Added support for a file-retention task that can identify files in an indicated directory that match a given pattern, and can remove matching files that fall outside the specified retention criteria. You can specify the minimum number, age, and aggregate size of the files to retain. Files that match the pattern are sorted by timestamp. If any files are removed, the most recent files are retained, and the oldest files are deleted.

The file-retention task can be scheduled as a standalone or recurring task. The following instances of the file-retention recurring task are defined in the default configuration:

• Cleans up old, expensive operation dump files
• Cleans up old, work-queue backlog thread dump files

In each case, the recurring task is configured to retain at least the 100 most recent files. No files that are younger than 30 days old are removed. Although these recurring tasks are defined in the default configuration, they are not part of a recurring task chain. Consequently, they are not invoked unless they are configured as part of a chain.

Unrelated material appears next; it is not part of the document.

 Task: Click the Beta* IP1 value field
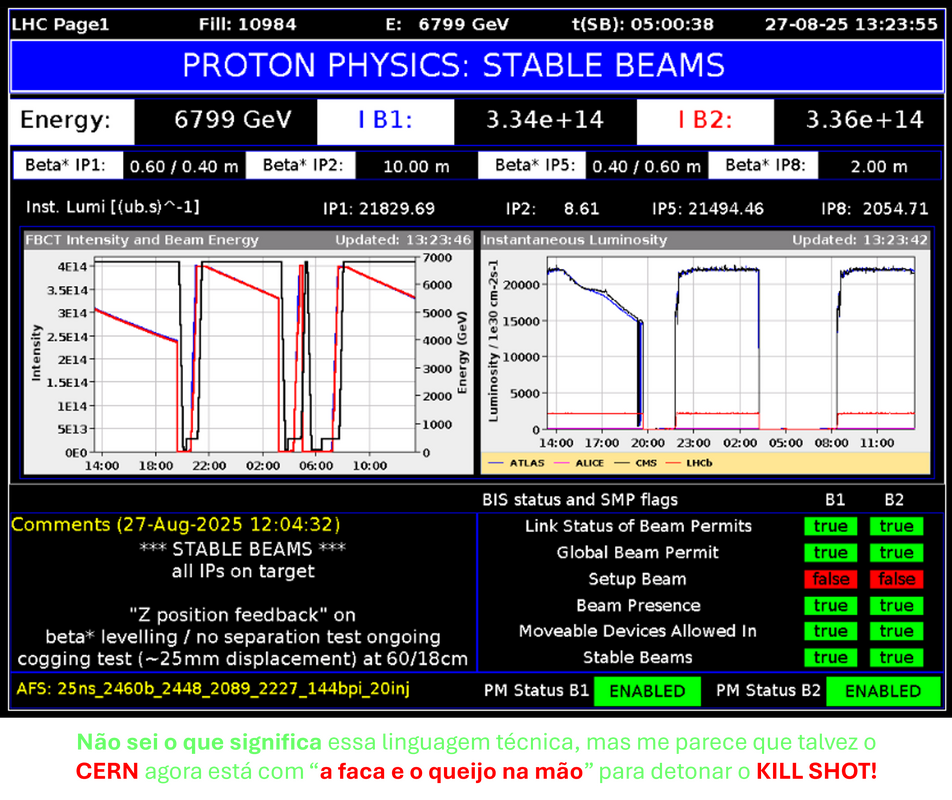(183, 166)
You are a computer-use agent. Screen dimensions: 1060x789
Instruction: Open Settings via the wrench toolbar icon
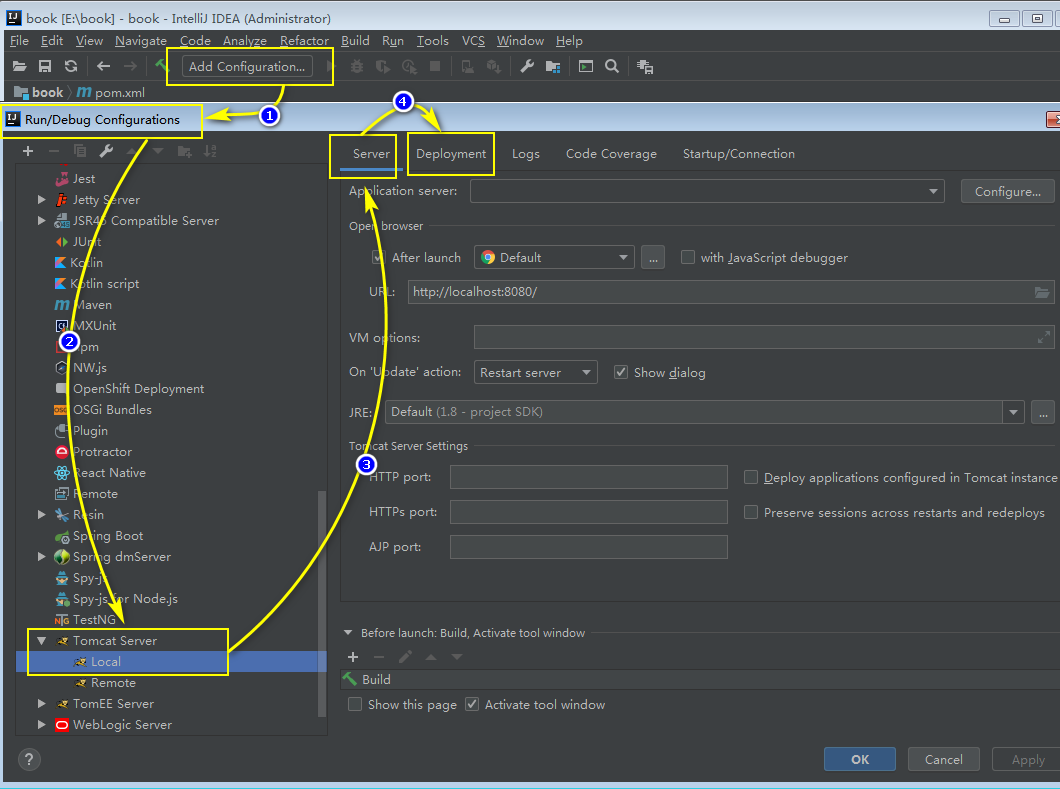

The default configurations of PingDirectory Server and PingDirectoryProxy Server also include recurring tasks that clean up old, expensive operation dump log files or work-queue backlog thread dump log files if too many of them have collected in the server logs directory. For each file type, if more than 100 files are present in the server logs directory, remaining files that are older than 30 days are candidates for removal. A recurring task chain performs this cleanup every day at 12:05 a.m. in the JVM's default time zone.

A header that contains a correlation ID has been added to outgoing HTTP servlet responses, allowing the correlation of HTTP responses with log messages across server instances. The name of the correlation ID response header defaults to "Correlation-Id" but can be changed by setting the HTTP Connection Handler's correlation-id-response-header property. By default, the server generates a globally unique correlation ID automatically, but the correlation-id-request-header configuration property can optionally be used to specify one or more request headers that provide an existing correlation ID value from the requesting client. The correlation ID header can be disabled on a per-HTTP Connection Handler basis by using the use-correlation-id-header configuration property.

For Server SDK extensions that have access to the current HttpServletRequest, the correlation ID can be retrieved as a string by using the HttpServletRequest's com.pingidentity.pingdata.correlation_id attribute, as follows:

(String)request.getAttribute("com.pingidentity.pingdata.correlation_id")

Added a Mock Access Token Validator that uses a trusted authorization server or signing certificate to accept access tokens without validating their authenticity. When enabled, the Mock Access Token Validator accepts bearer tokens in the form of a plain text JSON object that contains an arbitrary set of claims.

Added Change Detectors as a new type of Server SDK extension. A Change Detector can be used to customize the manner in which a Sync Source detects changes to entries in a source server.

As an example, a developer could build a Change Detector that reads messages from a Kafka topic and uses them as the source of changes for an OpenLDAP server that is configured as the Sync Source.

Change Detectors are available only for use with the new Generic LDAP Sync Source.